DoubleLine Presentation: Summer insects
Comment of the Day

May 14 2015

Commentary by Eoin Treacy

DoubleLine Presentation: Summer insects

Thanks to a subscriber for inviting me to Jeff Gundlach’s presentation yesterday down the street in Beverly Hills. The presentation was an updated version of the talk he gave in May with a number of additional slides on debt issuance. I posted that presentation in Comment of the Day on May 7th

Eoin Treacy's view

The title of yesterday’s talk “summer Insects” is in reference to a quote from the Chinese philosopher  Zhuangzi “You can’t discuss ice with a summer insect” This is in reference to the fact that almost everyone active in the bond market today has no experience of trading in a secular bear market. This is a point I have made repeatedly over the last few years not least at The Chart Seminar. If you started out in your career in 1980 and bought the dips in Treasuries for the next thirty five years you would be a wealthy person today and will have cruised into late middle age without experience of a secular bear market.

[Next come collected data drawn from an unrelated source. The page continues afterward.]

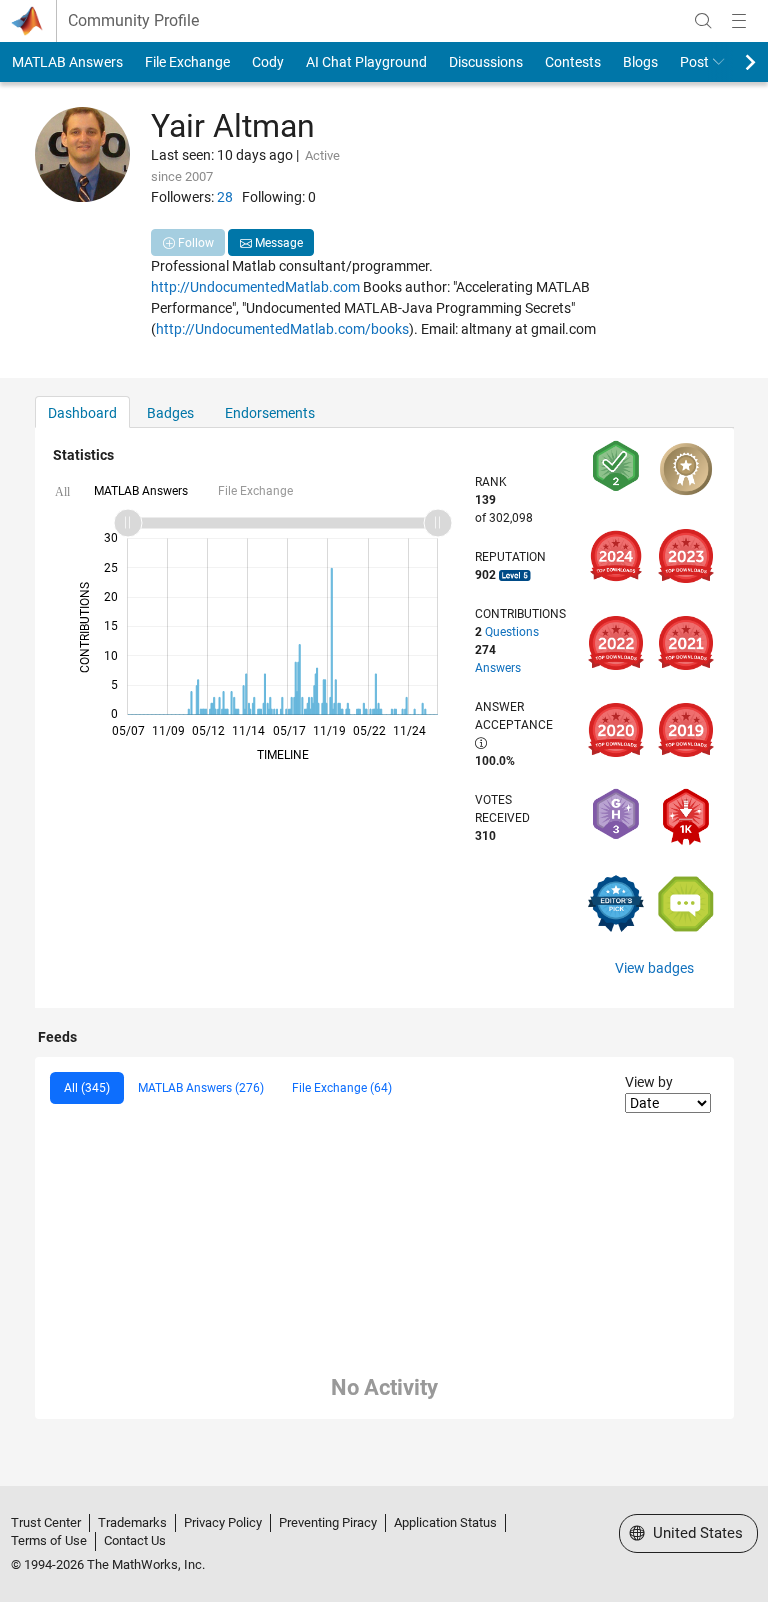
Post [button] (694, 62)
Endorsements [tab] (270, 413)
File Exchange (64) (342, 1088)
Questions (512, 632)
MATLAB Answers (67, 62)
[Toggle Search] (703, 21)
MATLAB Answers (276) (201, 1088)
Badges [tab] (170, 413)
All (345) (87, 1088)
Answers (498, 668)
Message (277, 243)
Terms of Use (49, 1540)
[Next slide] (733, 62)
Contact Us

He then tied this to the fact that high yield bonds as an asset class only really took off after 1980. Until the 1970s the vast majority of bonds issued were investment grade and those trading as junk were those that had lost their investment grade status. Here is a section from a piece by Glenn Yago for the Library of Economics and Liberty:

The market for new-issue junk bonds dramatically reopened for business in 1977 when Bear Stearns and Company underwrote the first new-issue junk bond in decades. Soon thereafter, Drexel Burnham brought the debt of seven below-investment-grade companies to market. By 1983 more than one-third of all corporate bond issues were noninvestment grade. Today, the junk-bond market, by most definitions, exceeds half a trillion dollars.

This explosive growth had several causes. High-yield bonds were extremely attractive for borrowers, as they had lower interest rates and greater liquidity than private placements, and they imposed fewer restrictions on the actions of the borrowers (restrictive covenants) than either loans or private placements. The value of high-yield bonds to investors, moreover, was strengthened by the research of W. Braddock Hickman, Thomas R. Atkinson, Orin K. Burrell, and others, who discovered that below-investment-grade debt earned a higher risk-adjusted rate of return than investment-grade bonds. In other words, the interest rate that premium junk bonds offered more than compensated investors for the added risk of default. Michael Milken trumpeted these insights to both his investor customers and entrepreneurs seeking growth capital, with stunning success. The companies Milken financed with these bonds created millions of new jobs between the 1970s and 1990s.

Jeff Gundlach then went through a thought experiment “what if the historical default rate that we think of as normal i.e. around 4% is reflective of the fact that our only experience has been of a secular bull market. What happens if in a secular bear market the average default rate is higher? He also pointed out that high yield bonds almost never mature, they mostly are either called back, refinanced, upgraded or default.

He also highlighted that as 30-year Treasury yields hit a new all-time low in February flows into long-dated bonds hit a record highs. From a chartist’s perspective this type of volume at a major peak is about as contrarian a signal as one might wish for. Yields found support above the low in March and rallied last week to break the progression of lower rally highs that has been in evidence since late 2013 and to confirm the failed downside break.

The long-term progression of lower rally highs is currently at 4% and it is looking increasingly likely that level will be tested at some point over the next year.

As anyone with even the least bit of knowledge of trends will admit, 2-year yields continue to move progressively higher regardless of the fact short-term interest rates have not risen just yet.

Mr Gundlach was positive on gold and remarked on the metal’s relative performance compared to the CRB. Bullion is currently bouncing from the lower side of a two-year range and a clear downward dynamic would be required to question current scope for continued higher to lateral ranging.